══ Supplied passage

NGOs now have a history spanning almost three decades in Nepal, with origins that are rooted in both party politics and international pressures for liberalisation beginning in the mid-1980s. Tens of thousands of national and international NGOs work on a range of issues encompassing development, human rights, democracy and, most recently, peacebuilding, the vast majority funded and supported by Western donors. As NGOs were rising to prominence as a potential force for social change in the early 1990s, the Left was also beginning to organise, and denounced NGOs as agents of imperialism. The Maoists came to prominence by fighting a revolutionary war to improve life for the poor peasant majority, but after a decade-long People’s War, the Maoists became incorporated into the parliamentary system. While the 1990 revolution met formal, popular political demands for democracy, consolidated with the overthrow of the monarchy as a result of the 2006 revolution, there has been little economic progress for the mass of the population. The Maoists’ subsequent decision to join mainstream politics meant that any potential for fundamental economic redistribution was postponed, and bourgeois democracy re-stabilised. This stabilisation relied on the interplay of two phenomena: an anti-Maoist alliance consisting of the international community, business federations, the domestic ruling elite and NGOs, and a fundamental ambiguity at the heart of the Maoists’ political theory. At a number of crucial moments in the struggle, the Maoists’ conviction that Nepal was not economically prepared for social transformation led to moments of hesitation and confusion, which were successfully exploited by the state and its supporters. The interventions of NGOs in particular played a decisive role in resolving these moments of upheaval in ways that protected elite interests and facilitated the incorporation of the Maoists into conventional, mainstream politics. This process in turn has had a profound impact on the Maoists’ politics and organisation. Key priorities and approaches adopted by NGOs have been internalised and reproduced by the Maoists, including the foregrounding of ethnic politics over class politics, which has the potential to polarise Nepali society along ethnic lines. It is argued that such approaches were latent in the Maoists’ theory of revolution but were crystallised through the agency of NGOs.

════
══ Recorded information

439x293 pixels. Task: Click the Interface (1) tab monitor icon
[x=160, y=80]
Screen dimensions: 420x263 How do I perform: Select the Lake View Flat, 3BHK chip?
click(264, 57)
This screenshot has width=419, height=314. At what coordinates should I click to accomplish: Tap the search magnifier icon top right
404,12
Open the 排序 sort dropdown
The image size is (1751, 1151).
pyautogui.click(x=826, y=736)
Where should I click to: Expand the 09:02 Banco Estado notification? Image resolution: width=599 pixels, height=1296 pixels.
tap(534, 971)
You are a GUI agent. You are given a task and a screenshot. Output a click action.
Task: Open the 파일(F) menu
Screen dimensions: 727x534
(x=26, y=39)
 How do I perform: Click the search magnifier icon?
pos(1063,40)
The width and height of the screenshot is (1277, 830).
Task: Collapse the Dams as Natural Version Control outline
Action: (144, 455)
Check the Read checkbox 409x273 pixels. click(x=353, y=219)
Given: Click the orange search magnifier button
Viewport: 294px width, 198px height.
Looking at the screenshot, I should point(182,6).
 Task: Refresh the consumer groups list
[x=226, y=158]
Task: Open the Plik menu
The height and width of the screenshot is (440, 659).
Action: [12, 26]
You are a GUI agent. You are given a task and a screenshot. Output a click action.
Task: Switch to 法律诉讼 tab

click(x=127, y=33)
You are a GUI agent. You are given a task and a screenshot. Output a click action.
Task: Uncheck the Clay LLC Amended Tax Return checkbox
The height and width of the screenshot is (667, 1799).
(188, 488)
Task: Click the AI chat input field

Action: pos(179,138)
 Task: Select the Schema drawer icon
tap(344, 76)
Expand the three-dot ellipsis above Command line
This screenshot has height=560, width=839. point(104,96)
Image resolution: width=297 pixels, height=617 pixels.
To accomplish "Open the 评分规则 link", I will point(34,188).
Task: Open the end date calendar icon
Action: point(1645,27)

════

**Written tasks**:
A – According to the passage on NGOs in Nepal, which parties made up the anti-Maoist alliance? List each one.
B – Reproduce the entries from their first line up to and including the line with "tap(344, 76)".

**Answers**:
A –
- The international community
- Business federations
- The domestic ruling elite
- NGOs

B –
439x293 pixels. Task: Click the Interface (1) tab monitor icon
[x=160, y=80]
Screen dimensions: 420x263 How do I perform: Select the Lake View Flat, 3BHK chip?
click(264, 57)
This screenshot has width=419, height=314. At what coordinates should I click to accomplish: Tap the search magnifier icon top right
404,12
Open the 排序 sort dropdown
The image size is (1751, 1151).
pyautogui.click(x=826, y=736)
Where should I click to: Expand the 09:02 Banco Estado notification? Image resolution: width=599 pixels, height=1296 pixels.
tap(534, 971)
You are a GUI agent. You are given a task and a screenshot. Output a click action.
Task: Open the 파일(F) menu
Screen dimensions: 727x534
(x=26, y=39)
 How do I perform: Click the search magnifier icon?
pos(1063,40)
The width and height of the screenshot is (1277, 830).
Task: Collapse the Dams as Natural Version Control outline
Action: (144, 455)
Check the Read checkbox 409x273 pixels. click(x=353, y=219)
Given: Click the orange search magnifier button
Viewport: 294px width, 198px height.
Looking at the screenshot, I should point(182,6).
 Task: Refresh the consumer groups list
[x=226, y=158]
Task: Open the Plik menu
The height and width of the screenshot is (440, 659).
Action: [12, 26]
You are a GUI agent. You are given a task and a screenshot. Output a click action.
Task: Switch to 法律诉讼 tab

click(x=127, y=33)
You are a GUI agent. You are given a task and a screenshot. Output a click action.
Task: Uncheck the Clay LLC Amended Tax Return checkbox
The height and width of the screenshot is (667, 1799).
(188, 488)
Task: Click the AI chat input field

Action: pos(179,138)
 Task: Select the Schema drawer icon
tap(344, 76)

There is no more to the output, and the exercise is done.